Les fenêtres aux barreaux sont ornées de motifs rappelant des vitraux d’église. Un pupitre est rangé dans un coin. Jean-Paul Colobert dispose une dizaine de chaises pour créer un cercle. Juriste de métier, il a été responsable d’une Église évangélique pendant plusieurs années avant de devenir aumônier de prison. « Cela fait presque trois ans que j’interviens ici. Je viens environ une fois par mois et ça se passe très bien, j’ai de bonnes relations avec les détenus.» Ces derniers arrivent et le saluent chaleureusement. La séance tourne autour d’un texte sur la présence de Dieu dans la solitude, que Jean-Paul Colobert a apporté. Les discussions sont riches autour de la souffrance, du libre-arbitre et du «plan de Dieu». Parmi les détenus, il y a en a même un qui passe une licence en théologie auprès de la Faculté catholique de Strasbourg. Car dans cette maison d’arrêt, le groupe de parole est œcuménique, comme dans la plupart des établissements. Celui-ci rencontre régulièrement une sœur, un prêtre et deux laïcs côté catholique ainsi qu’un pasteur et deux laïcs côté protestant.

«On nous replace dans notre condition humaine»

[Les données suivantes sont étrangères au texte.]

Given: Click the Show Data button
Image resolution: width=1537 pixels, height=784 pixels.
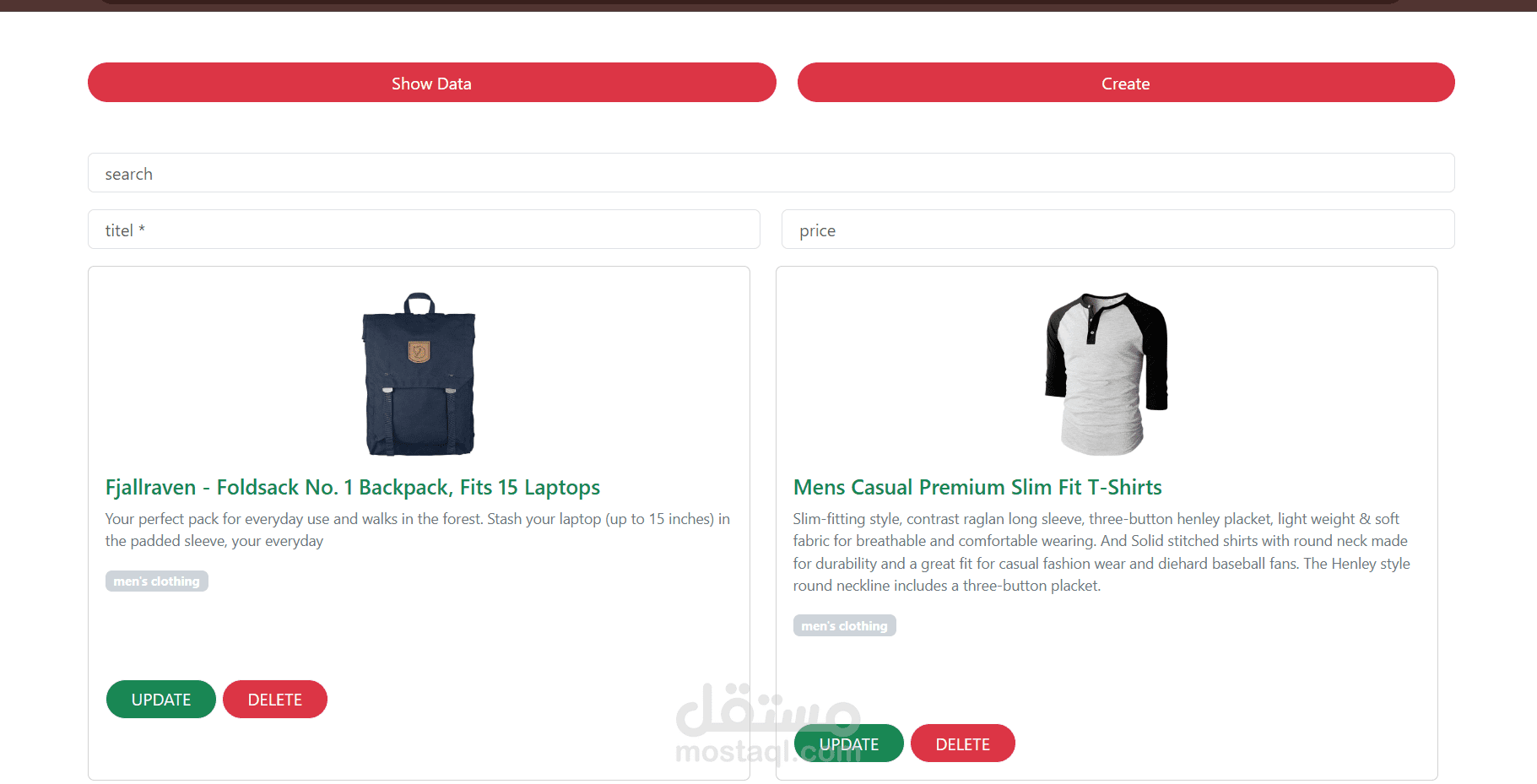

«Moi j’ai découvert Dieu en prison, explique un jeune homme. L’écoute de l’aumônier est toujours bienveillante, ça permet de se livrer, plus qu’à un psy.» Les détenus apprécient par-dessous tout de ne pas se sentir jugés. «Au contraire de l’administration pénitentiaire, l’aumônier nous replace dans notre condition humaine. Pour une bonne partie du personnel pénitentiaire, on doit souffrir pour ce qu’on a fait et l’aumônier nous apaise», relatent-ils. Pour qualifier ces moments avec la présence d’un aumônier, ils sont unanimes : «havre de paix», «ouverture». L’intensité et la ferveur dans la réflexion, le partage spirituel et la prière semblent d’autant plus forts pour ces détenus qu’ils se sentent mis au ban de la société, au vu des délits ou des crimes qu’ils ont commis. Pour Pascal Hickel, pasteur responsable du Grand-Est de l’aumônerie des prisons, l’enjeu est de partager avec les détenus et avec la société que «les personnes ne sont pas réduites à leurs actes car elles sont toujours en chemin.»

L’aumônerie protestante des prisons

Ce service de la Fédération protestante de France est découpé en dix régions avec, à la tête de chacune, un aumônier régional. Toutes les familles protestantes peuvent y être représentées. La commission régionale pour le Grand Est est composée du pasteur Pascal Hickel, mis à disposition par l’UEPAL, d’un représentant de l’Acat, d’anciens aumôniers de terrain, d’une responsable d’un atelier d’écriture et aussi d’un psychanalyste et d’une avocate. La commission a pour but de recevoir les candidats, d’accompagner les aumôniers dans leur formation initiale et continue et dans leur mission, de réfléchir aux questions de justice et de sensibiliser les paroisses. Le Grand-Est compte 24 aumôniers pour 21 établissements. La plupart sont des laïcs bénévoles. Actuellement, ils suivent pendant un an le diplôme d’université aumônier validé par le Ministère de l’Intérieur. Selon Pascal Hickel, les besoins en aumôniers sont «grands».